Question

Imagine that your dog has eaten the portion of Table 4.1 that gives entropy data; only the enthalpy data remains. Explain how you could reconstruct the missing portion of the table. Use your method to explicitly check a few of the entries for consistency. How much of Table 4.2 could you reconstruct if it were missing? Explain.

Short answer

We can say that the missing portion of table 4.1 is reconstructed by applying the second law of thermodynamics and the table 4.2.

Step-by-step solution

Given information

Given table 4.1

And Table 4.2

Explanation

First express the change in entropy for steam at zero temperature
$\Delta S_1=\frac{Q}{T}......\left(1\right)$
Where, Q is the heat change (absorbed or lost) and T is the temperature.

We know that the enthalpy is described as the energy that is required to produce a substance at fixed pressure.

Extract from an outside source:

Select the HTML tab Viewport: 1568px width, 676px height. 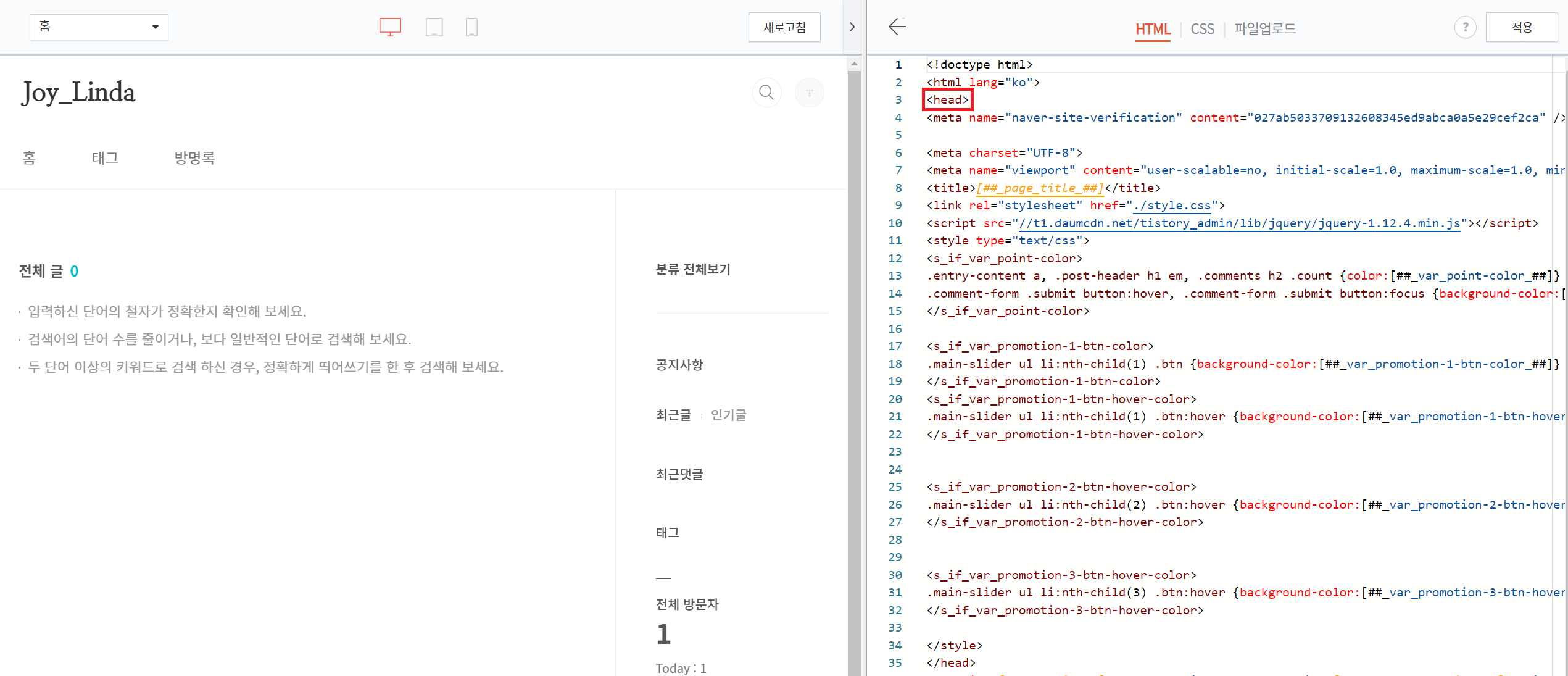click(x=1152, y=29)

Now write an expression of the change in entropy for water at given temperature
$\Delta S_2=\frac{\Delta H}{T}......\left(2\right)$
Where, $\Delta H$- change in enthalpy

Substitute Q = 2501 kJ/kg and T =273 K in equation (1), we get
$$\begin{gathered} \Delta S_1=\frac{\left(2501\mathrm{kJ}·{\mathrm{kg}}^{-1}\right)}{(273\mathrm{K})} \\ =9.156\mathrm{kJ}·{\mathrm{kg}}^{-1}·{\mathrm{K}}^{-1} \end{gathered}$$
This is the same value as in Table

Now, substitute $\Delta H=42\mathrm{kJ}·{\mathrm{kg}}^{-1}$and T=278 K in equation (2), we get

$$\begin{gathered} \Delta S_2=\frac{\left(42\mathrm{kJ}.{\mathrm{kg}}^{-1}\right)}{(278\mathrm{K})} \\ =0.151\mathrm{kJ}·{\mathrm{kg}}^{-1}.{\mathrm{K}}^{-1} \end{gathered}$$

This value is the same as in given table

Now write expression for the change in entropy for steam at given temperature
$\Delta S=\frac{\Delta H}{T}-nR\frac{\Delta P}{P}......\left(3\right)$
Where, n is number of moles, R is gas constant, P is average pressure and $\Delta P$is change in pressure.

Substitute $\Delta H=19\mathrm{kJ}·{\mathrm{kg}}^{-1}$, T=278K, n= 55.55, R= 8.314 J/mole K,$\Delta P$= 0.006 and P=0.009 bar in expression (3), we get

$$\begin{gathered} \Delta S=\frac{\left(19\mathrm{kJ}·{\mathrm{kg}}^{-1}\right)}{(278\mathrm{K})}-(55.55)(8.314\mathrm{J}/\mathrm{mole}·\mathrm{K})\frac{(0.006\mathrm{bar})}{(0.009\mathrm{bar})} \\ =-0.239\mathrm{kJ}·{\mathrm{kg}}^{-1}·{\mathrm{K}}^{-1} \end{gathered}$$

The entropy for steam at finite temperature is:

$$\begin{gathered} \Delta S_1+\Delta S=\left(9.156\mathrm{kJ}·{\mathrm{kg}}^{-1}·{\mathrm{K}}^{-1}\right)+\left(-0.239\mathrm{kJ}·{\mathrm{kg}}^{-1}·{\mathrm{K}}^{-1}\right) \\ =8.917\mathrm{kJ}·{\mathrm{kg}}^{-1}·{\mathrm{K}}^{-1} \end{gathered}$$

This value is very close to the value in the table.

So we can say that the missing portion of table 4.1 is reconstructed by applying the second law of thermodynamics and the table 4.2.